The final breakthrough, on a section between Sedrun and Faido, came in 2010. It took 125 workers in three shifts round-the-clock to install the concrete slab track on which the trains will run, with some sections as deep as 1.4 miles.
On Wednesday, religious leaders blessed the tunnel; a statue of St. Barbara, the patron saint of miners, stands inside it. Nine workers who died while building the tunnel were honored on Tuesday with a bronze plaque.
Five hundred passengers, selected from a lottery that 130,000 people entered, took part in the inaugural ride.
Among the leaders in attendance were the Swiss president, Johann Schneider-Ammann, Chancellor Angela Merkel of Germany, President François Hollande of France, Prime Minister Matteo Renzi of Italy, Prime Minister Adrian Hasler of Liechtenstein, and Chancellor Christian Kern of Austria.

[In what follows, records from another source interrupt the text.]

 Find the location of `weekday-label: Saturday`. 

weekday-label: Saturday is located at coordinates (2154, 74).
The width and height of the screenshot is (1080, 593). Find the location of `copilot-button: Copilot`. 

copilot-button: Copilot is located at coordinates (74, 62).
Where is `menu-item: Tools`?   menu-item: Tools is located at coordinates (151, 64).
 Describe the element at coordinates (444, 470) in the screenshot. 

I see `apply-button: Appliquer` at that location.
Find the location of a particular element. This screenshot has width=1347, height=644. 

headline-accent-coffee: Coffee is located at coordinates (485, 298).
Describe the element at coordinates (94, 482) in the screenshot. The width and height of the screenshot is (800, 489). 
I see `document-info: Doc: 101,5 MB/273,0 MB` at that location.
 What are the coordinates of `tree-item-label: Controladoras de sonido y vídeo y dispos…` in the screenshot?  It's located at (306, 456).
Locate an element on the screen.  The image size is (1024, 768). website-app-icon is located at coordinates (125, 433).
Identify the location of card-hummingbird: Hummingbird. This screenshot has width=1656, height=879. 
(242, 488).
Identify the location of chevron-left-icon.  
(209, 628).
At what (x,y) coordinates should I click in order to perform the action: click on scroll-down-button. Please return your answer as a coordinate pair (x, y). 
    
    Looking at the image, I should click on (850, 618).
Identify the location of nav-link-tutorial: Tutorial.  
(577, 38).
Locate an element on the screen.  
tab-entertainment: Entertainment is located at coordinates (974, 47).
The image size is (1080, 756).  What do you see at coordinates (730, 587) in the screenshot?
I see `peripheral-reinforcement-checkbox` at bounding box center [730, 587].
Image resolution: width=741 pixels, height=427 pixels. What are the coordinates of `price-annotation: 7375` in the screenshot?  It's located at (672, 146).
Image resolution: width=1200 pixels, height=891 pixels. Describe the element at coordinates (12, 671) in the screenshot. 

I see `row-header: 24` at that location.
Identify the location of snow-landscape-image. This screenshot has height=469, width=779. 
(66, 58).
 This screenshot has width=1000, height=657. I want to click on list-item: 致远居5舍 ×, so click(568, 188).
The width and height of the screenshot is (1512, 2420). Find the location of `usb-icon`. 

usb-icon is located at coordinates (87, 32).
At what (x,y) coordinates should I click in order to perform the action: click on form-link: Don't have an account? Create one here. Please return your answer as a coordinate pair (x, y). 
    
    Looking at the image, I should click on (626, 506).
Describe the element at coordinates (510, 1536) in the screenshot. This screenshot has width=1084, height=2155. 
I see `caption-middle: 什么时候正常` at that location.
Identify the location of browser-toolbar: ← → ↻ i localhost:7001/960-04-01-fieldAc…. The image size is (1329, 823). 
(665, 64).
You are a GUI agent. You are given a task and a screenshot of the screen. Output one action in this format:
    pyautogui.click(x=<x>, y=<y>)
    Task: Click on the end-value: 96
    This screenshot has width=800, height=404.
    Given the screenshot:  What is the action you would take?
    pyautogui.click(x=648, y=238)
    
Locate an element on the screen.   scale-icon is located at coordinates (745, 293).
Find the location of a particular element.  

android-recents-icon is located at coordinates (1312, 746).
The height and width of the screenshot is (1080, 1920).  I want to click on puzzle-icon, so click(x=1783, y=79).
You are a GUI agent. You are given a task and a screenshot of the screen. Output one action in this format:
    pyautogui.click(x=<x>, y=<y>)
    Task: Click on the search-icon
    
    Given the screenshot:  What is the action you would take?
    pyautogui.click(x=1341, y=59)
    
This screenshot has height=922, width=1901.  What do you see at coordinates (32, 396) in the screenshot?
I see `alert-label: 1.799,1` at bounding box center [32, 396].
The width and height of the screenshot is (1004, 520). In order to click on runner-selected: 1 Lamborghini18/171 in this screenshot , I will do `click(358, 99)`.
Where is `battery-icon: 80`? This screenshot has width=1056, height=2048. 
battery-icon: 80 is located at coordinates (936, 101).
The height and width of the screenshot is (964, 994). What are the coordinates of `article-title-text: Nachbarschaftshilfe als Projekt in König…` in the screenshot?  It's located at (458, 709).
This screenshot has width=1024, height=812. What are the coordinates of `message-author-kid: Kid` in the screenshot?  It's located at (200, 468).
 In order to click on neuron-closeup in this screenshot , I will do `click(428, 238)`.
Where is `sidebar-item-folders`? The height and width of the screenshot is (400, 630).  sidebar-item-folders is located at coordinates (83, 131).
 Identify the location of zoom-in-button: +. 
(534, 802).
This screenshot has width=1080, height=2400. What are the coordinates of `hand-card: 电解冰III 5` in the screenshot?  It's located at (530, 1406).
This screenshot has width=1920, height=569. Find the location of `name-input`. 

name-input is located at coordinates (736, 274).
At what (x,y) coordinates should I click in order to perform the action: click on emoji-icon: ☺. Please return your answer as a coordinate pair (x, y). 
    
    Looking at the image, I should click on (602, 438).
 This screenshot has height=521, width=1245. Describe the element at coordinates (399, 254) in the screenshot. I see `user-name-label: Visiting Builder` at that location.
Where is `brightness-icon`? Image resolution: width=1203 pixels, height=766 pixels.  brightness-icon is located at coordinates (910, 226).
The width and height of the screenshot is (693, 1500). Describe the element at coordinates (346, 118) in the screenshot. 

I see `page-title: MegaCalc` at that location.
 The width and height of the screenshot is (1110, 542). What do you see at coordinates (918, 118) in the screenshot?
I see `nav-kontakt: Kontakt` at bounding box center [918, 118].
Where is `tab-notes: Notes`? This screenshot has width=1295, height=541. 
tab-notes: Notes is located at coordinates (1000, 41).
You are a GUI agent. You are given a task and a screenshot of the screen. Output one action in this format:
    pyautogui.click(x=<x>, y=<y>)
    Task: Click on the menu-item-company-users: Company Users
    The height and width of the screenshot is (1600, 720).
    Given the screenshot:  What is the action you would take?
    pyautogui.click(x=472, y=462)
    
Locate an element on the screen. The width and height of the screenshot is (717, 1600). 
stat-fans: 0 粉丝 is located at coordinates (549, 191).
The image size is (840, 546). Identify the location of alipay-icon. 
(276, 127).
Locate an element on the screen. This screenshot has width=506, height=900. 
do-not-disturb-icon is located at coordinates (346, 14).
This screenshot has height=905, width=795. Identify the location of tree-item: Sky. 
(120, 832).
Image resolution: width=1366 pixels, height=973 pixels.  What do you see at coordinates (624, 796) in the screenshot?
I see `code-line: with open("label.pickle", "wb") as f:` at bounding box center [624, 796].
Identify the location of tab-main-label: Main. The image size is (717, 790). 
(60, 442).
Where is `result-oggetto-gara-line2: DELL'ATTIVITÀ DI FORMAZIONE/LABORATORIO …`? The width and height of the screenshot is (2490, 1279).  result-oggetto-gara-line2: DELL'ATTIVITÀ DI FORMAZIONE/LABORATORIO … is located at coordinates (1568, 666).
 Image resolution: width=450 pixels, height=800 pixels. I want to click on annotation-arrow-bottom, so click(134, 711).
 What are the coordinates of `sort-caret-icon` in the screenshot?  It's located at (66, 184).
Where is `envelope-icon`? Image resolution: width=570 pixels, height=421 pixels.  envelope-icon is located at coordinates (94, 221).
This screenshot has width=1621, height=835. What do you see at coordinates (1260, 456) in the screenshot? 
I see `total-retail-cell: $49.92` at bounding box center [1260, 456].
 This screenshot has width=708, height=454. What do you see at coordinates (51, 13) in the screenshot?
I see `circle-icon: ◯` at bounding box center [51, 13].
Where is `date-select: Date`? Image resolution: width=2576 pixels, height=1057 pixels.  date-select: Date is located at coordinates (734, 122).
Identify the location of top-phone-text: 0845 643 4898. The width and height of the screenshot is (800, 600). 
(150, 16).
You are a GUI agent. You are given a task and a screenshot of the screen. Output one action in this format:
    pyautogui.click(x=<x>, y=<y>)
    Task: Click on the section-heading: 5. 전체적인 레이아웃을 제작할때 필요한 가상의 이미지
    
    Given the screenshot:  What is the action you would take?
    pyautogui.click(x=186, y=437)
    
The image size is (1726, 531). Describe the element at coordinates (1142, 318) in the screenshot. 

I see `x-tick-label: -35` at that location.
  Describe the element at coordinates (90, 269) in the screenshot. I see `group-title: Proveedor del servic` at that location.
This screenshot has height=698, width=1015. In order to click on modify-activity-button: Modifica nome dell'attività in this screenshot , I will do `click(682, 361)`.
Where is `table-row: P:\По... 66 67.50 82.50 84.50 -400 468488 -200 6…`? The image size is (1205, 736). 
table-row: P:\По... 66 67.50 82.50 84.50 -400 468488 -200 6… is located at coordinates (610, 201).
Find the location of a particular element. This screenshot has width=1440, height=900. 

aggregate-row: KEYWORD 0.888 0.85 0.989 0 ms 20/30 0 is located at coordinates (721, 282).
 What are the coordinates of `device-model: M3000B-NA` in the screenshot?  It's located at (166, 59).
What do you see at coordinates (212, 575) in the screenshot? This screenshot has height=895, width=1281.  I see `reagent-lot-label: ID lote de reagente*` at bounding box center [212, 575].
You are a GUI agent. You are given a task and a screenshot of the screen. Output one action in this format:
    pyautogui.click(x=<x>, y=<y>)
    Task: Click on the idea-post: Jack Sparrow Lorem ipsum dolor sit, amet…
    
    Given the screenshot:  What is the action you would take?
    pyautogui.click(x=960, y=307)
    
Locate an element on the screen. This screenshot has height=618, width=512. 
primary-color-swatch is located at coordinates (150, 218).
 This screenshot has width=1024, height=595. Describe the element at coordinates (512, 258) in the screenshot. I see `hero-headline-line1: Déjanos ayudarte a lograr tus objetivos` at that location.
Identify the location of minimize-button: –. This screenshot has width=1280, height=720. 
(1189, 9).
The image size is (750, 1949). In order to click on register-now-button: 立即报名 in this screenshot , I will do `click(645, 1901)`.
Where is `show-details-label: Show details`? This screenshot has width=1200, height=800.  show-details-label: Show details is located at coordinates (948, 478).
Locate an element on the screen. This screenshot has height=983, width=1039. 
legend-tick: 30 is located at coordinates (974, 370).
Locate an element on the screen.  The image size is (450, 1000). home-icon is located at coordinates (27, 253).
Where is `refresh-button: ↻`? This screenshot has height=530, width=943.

After testing ends this year, around 260 freight trains and 65 passenger trains are expected to travel through the two-tube tunnel each day, reaching speeds approaching 100 miles an hour for freight and 125 miles an hour with passengers. Passenger trains are expected to eventually reach 155 miles an hour.
             The new Gotthard Base Tunnel
The world's longest rail tunnel is set to open in Switzerland. It took 17 years to complete. A Swiss photographer has portrayed people whose lives will be affected by it.

Goods currently carried by a million trucks a year will eventually be moved by trains instead.